An Employee’s Request To Move His Office To A Remote Location Not A “Reasonable” Request


by Steve Bogue

Bogue, A. Stevenson
sbogue@mcgrathnorth.com
(402) 341-3070

A recent decision by the Eleventh Circuit Court of Appeals focused on the burden of an employee who seeks reasonable accommodation from his employer under the Americans with Disabilities Act (“ADA”). The plaintiff in McKane v. UBS Financial Services, Inc., had engaged in verbal abuse of his co-workers, including an instance which occurred inside his office after he summoned a fellow employee there. He was terminated as a result of his conduct. He then sued his employer based on his employer’s failure to accommodate him by relocating his office to a remote location.

The Court noted that to state a case of a failure to accommodate, the plaintiff had to show that (1) he was disabled; (2) that he was a qualified disabled individual; and that (3) he was discriminated against because his employer did not provide him with a reasonable accommodation.

In analyzing the plaintiff’s claim, the Court concluded that he had failed to show he was a “qualified individual” by demonstrating that he could perform the essential functions of the job with or without reasonable accommodation. His request for an office relocation was not reasonable, because he did not demonstrate that the relocation would allow him to get along with his co-workers, which had been proven to be an essential function of his job.

The plaintiff then claimed that his employer had violated the ADA by failing to engage in the “interactive process” of discussing alternative accommodations with him.
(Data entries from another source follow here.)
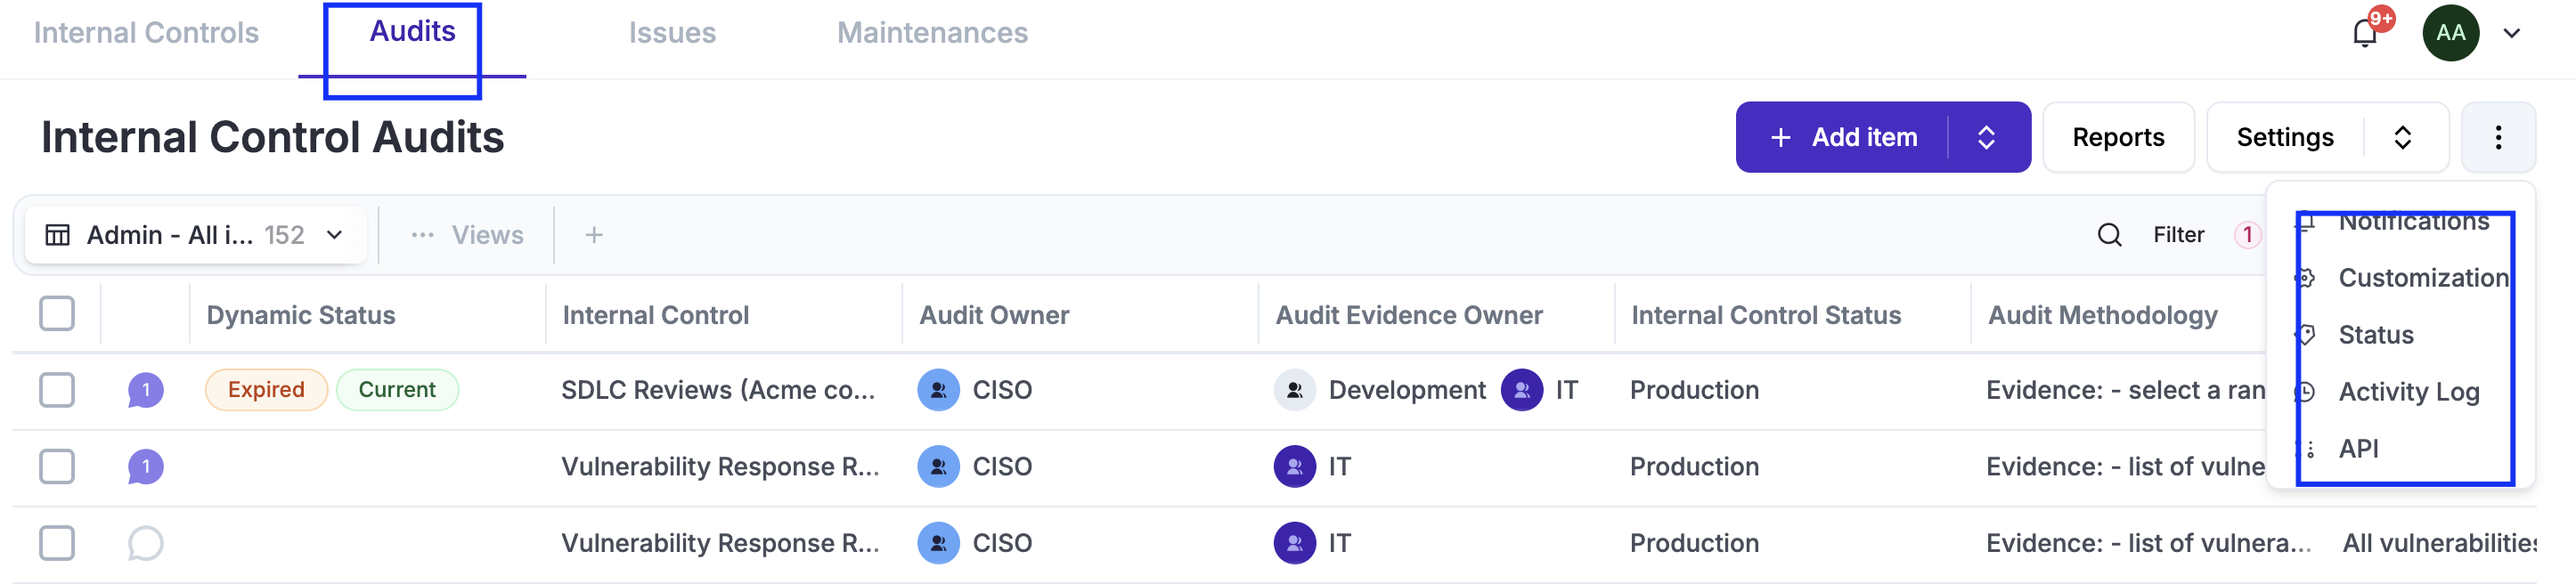2576x584 pixels.
Task: Click the Add item button
Action: [1844, 137]
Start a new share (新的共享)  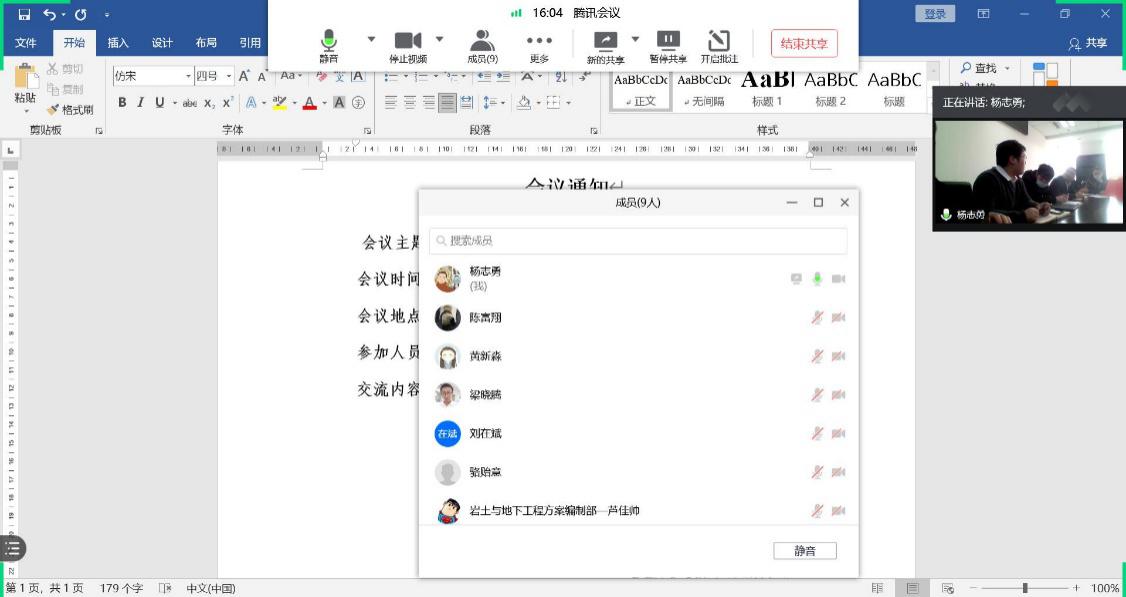point(605,41)
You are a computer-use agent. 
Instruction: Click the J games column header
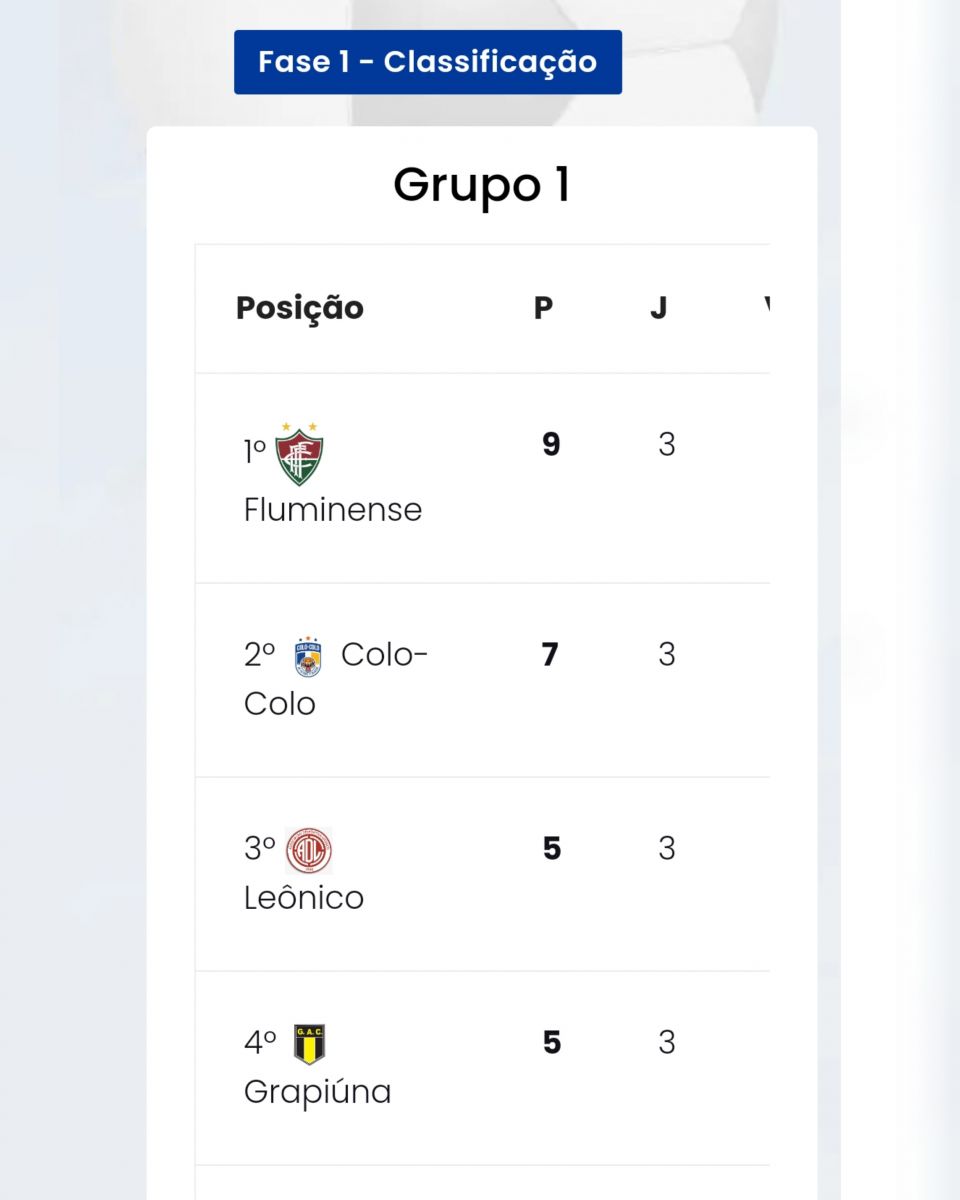click(659, 308)
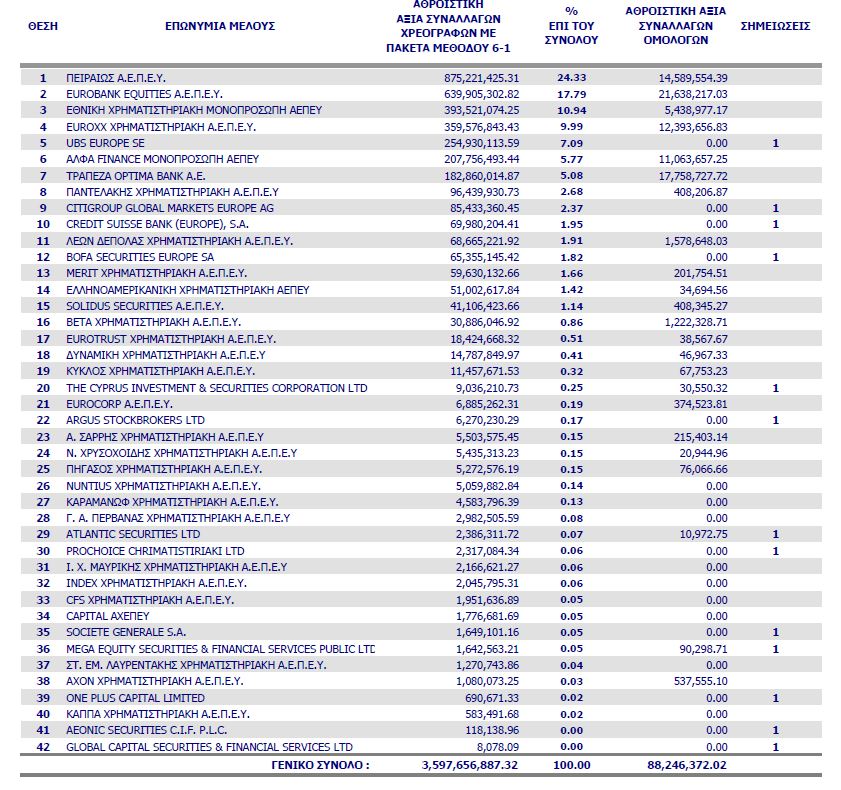The width and height of the screenshot is (841, 790).
Task: Click the 24.33 percentage for ΠΕΙΡΑΙΩΣ
Action: 570,78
However, the Court pointed out that it made no logical sense to conclude that an employer could be guilty of a violation of the ADA for failing to discuss accommodations where there was no reasonable accommodation available.

The case illustrates the basic method for analyzing disability-related accommodation cases. Recent amendments to the ADA resulted in lightening the burden of demonstrating the existence of a disability. Notwithstanding the amendment, plaintiffs must go one step further and show that they are a qualified person. They must then show that they were discriminated against because their employer failed to provide them with a reasonable accommodation. In the McKane case, the plaintiff failed on the latter two required elements of proof, and, accordingly, the Court upheld the dismissal of his lawsuit.